Thursday, June 30, 2016

YES, YES, YES! A public panel in Cincinnati has a conscience. They tell Flaherty and Collins a design is too butt ugly to accept. Mincing a few words, that is the message.


Cincinnati Business Courier, dated June 29, 2016, "Panel: Fourth and Race project design should go back to the drawing board," this link. Read it and you decide, delicately saying too butt ugly to accept, or if not that, what?

This excerpt:

Architect John Senhauser, another member of the board, compared the building to a piece of writing.

“This is a case where there was a story where there was too much going on to even understand what the story was,” he said.

[...] “It’s one of the great downtown streets in America,” Muller said. “It’s a timeline from 1840 all the way up to 2013 (with Great American Tower). Each block is almost intact, in order. It’s an extraordinary chronology of architectural history.”

[...] Pogue’s Garage, which currently sits on the site, was an eyesore when it was built in the 1960s, Senhauser said, and it stifled activity. This project is an opportunity to correct what was done back then, he added.

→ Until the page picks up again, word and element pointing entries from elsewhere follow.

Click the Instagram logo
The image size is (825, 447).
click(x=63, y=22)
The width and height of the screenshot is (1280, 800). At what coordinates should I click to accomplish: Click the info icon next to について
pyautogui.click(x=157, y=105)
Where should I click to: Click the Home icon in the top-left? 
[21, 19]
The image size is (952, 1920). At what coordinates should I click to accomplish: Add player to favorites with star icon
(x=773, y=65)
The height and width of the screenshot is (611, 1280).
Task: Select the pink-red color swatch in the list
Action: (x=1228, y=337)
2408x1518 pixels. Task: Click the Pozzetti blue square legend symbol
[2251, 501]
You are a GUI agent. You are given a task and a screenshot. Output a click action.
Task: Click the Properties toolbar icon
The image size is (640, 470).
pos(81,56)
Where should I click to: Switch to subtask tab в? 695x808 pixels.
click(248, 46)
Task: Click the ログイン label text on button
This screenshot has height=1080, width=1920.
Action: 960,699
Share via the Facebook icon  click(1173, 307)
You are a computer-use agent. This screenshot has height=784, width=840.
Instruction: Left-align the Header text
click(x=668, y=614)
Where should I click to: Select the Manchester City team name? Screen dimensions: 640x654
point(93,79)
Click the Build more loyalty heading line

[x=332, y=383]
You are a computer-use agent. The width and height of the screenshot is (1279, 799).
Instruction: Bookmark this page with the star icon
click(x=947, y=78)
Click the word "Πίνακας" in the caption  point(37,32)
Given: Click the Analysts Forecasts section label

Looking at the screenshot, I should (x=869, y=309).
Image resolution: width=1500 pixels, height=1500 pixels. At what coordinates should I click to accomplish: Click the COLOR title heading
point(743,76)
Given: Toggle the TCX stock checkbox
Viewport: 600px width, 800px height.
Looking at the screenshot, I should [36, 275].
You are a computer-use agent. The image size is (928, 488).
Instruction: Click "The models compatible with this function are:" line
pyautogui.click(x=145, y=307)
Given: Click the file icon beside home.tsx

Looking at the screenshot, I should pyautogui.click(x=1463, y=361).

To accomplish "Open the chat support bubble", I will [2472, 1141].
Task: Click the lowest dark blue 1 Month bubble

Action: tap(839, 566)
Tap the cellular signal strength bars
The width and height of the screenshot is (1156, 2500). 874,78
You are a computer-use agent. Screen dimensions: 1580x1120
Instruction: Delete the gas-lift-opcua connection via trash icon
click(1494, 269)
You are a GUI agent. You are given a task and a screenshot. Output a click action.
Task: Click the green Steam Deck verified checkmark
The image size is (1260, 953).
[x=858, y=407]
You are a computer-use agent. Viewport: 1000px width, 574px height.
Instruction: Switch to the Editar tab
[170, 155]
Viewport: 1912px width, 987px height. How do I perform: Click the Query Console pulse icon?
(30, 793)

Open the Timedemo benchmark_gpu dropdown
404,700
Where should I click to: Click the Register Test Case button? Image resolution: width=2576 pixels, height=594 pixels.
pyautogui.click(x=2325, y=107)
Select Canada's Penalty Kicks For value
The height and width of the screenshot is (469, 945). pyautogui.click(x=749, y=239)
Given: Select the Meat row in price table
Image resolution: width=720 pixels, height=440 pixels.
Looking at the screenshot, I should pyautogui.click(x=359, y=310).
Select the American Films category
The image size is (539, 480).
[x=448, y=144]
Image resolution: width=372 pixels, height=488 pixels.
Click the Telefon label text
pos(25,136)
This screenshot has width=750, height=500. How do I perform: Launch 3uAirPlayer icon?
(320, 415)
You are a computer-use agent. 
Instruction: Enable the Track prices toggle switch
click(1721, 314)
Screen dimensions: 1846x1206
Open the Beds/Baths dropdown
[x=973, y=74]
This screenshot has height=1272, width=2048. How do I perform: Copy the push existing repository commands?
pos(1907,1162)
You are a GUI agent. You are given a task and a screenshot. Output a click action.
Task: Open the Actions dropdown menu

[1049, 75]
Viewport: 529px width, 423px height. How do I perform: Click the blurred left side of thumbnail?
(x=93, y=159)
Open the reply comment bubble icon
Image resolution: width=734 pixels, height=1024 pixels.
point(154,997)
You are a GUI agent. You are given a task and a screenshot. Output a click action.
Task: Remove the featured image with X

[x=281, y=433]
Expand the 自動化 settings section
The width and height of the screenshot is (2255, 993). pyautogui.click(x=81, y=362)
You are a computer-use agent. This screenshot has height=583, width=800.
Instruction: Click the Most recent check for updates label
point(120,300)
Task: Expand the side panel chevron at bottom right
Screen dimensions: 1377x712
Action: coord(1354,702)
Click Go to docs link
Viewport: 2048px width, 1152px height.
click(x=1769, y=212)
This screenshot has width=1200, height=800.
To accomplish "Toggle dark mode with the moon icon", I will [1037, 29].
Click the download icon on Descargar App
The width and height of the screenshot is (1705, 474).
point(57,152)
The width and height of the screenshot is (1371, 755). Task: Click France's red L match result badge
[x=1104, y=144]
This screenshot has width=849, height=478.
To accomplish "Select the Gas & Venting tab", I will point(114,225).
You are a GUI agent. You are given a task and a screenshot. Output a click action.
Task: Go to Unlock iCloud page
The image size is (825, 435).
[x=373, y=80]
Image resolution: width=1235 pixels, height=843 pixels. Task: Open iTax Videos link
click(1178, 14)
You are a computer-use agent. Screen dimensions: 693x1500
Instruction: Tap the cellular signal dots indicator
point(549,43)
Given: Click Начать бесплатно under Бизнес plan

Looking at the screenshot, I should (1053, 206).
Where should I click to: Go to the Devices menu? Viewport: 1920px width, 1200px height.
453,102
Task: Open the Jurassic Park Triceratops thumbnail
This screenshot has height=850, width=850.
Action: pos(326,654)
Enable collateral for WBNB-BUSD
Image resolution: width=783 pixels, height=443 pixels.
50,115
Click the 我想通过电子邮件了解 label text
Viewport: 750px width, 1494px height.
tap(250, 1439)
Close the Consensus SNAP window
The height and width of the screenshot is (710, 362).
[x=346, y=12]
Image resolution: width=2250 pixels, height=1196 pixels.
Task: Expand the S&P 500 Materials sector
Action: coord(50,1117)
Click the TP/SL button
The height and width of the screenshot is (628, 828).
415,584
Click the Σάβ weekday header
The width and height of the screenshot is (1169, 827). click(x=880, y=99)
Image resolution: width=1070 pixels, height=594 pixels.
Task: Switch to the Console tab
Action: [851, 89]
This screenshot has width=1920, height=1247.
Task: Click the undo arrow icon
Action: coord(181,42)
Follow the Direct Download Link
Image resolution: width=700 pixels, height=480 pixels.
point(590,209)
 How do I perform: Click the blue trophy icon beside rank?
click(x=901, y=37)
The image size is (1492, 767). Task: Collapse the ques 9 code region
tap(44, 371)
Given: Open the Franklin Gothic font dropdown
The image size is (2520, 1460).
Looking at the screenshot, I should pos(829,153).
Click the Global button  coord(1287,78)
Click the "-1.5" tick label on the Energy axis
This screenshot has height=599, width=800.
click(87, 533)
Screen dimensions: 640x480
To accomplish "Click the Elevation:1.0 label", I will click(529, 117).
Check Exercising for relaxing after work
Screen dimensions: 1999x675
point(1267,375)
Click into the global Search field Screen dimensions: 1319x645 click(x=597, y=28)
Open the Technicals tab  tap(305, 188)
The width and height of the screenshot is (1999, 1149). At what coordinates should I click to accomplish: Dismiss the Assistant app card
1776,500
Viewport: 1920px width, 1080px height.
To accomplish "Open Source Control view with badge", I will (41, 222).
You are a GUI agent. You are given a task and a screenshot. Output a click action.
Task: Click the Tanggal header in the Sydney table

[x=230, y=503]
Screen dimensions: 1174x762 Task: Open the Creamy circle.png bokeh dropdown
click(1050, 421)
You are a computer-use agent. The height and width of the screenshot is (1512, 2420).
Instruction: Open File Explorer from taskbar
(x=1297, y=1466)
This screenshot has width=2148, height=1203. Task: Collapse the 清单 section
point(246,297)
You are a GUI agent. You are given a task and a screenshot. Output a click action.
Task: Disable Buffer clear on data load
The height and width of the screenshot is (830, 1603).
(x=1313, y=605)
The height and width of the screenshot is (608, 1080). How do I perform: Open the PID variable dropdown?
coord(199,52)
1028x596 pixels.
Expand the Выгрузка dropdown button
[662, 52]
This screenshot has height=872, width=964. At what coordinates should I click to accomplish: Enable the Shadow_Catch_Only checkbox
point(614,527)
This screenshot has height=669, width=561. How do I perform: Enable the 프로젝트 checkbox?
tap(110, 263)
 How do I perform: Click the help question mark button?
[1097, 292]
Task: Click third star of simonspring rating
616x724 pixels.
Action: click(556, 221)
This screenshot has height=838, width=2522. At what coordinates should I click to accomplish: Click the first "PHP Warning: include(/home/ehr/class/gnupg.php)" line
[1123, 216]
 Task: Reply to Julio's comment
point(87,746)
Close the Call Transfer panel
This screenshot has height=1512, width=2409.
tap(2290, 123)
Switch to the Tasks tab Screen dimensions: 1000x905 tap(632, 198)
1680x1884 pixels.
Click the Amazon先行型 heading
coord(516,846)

“To my mind, that’s kind of the urban obligation and the civic obligation of what a developer might do there, particularly in light of the subsidies that developer is getting. It’s public money. We have to get something for our money,” he said. “If we look at what makes a good urban space … we probably wouldn’t pick a model of a parking garage that would create that sort of life or livelihood.

And the image leads this post. Please note. It's not as ugly as the thing that got hung onto the parking garage at Ramsey Town Center. Too bad Ramsey lacked the taste sensitivity shown in Cincinnati. Surely not shown by Darren Lazan, or Cronk, or any of their million dollar plus Landform buddies. But in fairness to Flaherty and to whoever does design work for them, pseudo-architects, whatever the term, pre-existing in Town Center was City Hall and then diagonally across the street, Jim Deal's office building with its multiplicity of facades. Not a main street with historic architectural integrity. There was the ramp, architecturally the best design there at the time, having integrity and not gingerbread tarting up, but it got covered. The rail stop, also clean in design.

The council back then was not architecturally astute; but nobody mentioned aesthetics. It was all about how massively Flaherty was to be subsidized, or not, with design being off the stove (i.e., not even back burner).

Finally somebody has had the taste and collective will to call that firm out over design faux quality and near-complete lack of any aesthetic integrity.

Bravo, Cincinnati. A late calling out in the Flaherty firm's history, but better that than never. Telling it like it is: " ... in light of the subsidies that developer is getting. It's public money. We have to get something for our money."

A notion unfortunately absent in Ramsey. The Flaherty rental will age in place looking over time as it looked when construction concluded and it was brand new for occupancy, always looking the same. Butt ugly.

_____________UPDATE______________
Kvetching over what could have been done cleaner and better in Ramsey Town Center aside, the Cincinnati situation is at the early stage where bad error can be forestalled. Another online report notes:

Sometimes less is more when it comes to building design.

That’s what members of Cincinnati’s Urban Design Review Board said Tuesday to architects of a more than $100 million development at Fourth and Race streets. The Atlanta-based Preston Partnership made an hour-long presentation with renderings and design plans for the more than $100 million downtown development project.

[...] However, board member and architect John Senhauser said the building’s design incorporates too many design elements and has a frenetic appearance.

[...] Edsel Arnold, design principal at the Preston Partnership, said designs presented Tuesday were early concepts and could be revised.

[...] The former Pogue's garage isn’t expected to be razed until late summer. But the garage's replacement is expected to rejuvenate a city block with new residents and commercial activity. Downtown business owners and design experts panned the garage's design when it opened in 1967.

The project development team is expected to return to the Urban Design Review Board later this summer. The five-member Urban Design Review Board advises the city manager on the appropriateness of major design projects around Downtown and the riverfront. The board's opinions are advisory only.

This Preston Partnership is apparently the design firm handed back its Cincinnati design. Whether that firm is responsible for other Flaherty designs, including the thing in Ramsey Town Center, is unclear from reporting. For all we can tell the thing in Ramsey may have been designed by Ryan Cronk on the back of a napkin; and finalized from that. In any event the rejected Cincinnati design, from the one published online rendering, appears more architecturally restrained than the Ramsey project; that being so despite the adjective "frenetic" used in characterizing it in the course of the advisory board's disapproval.

In Ramsey, Flaherty put up frenetic-plus, with a little salt water pool.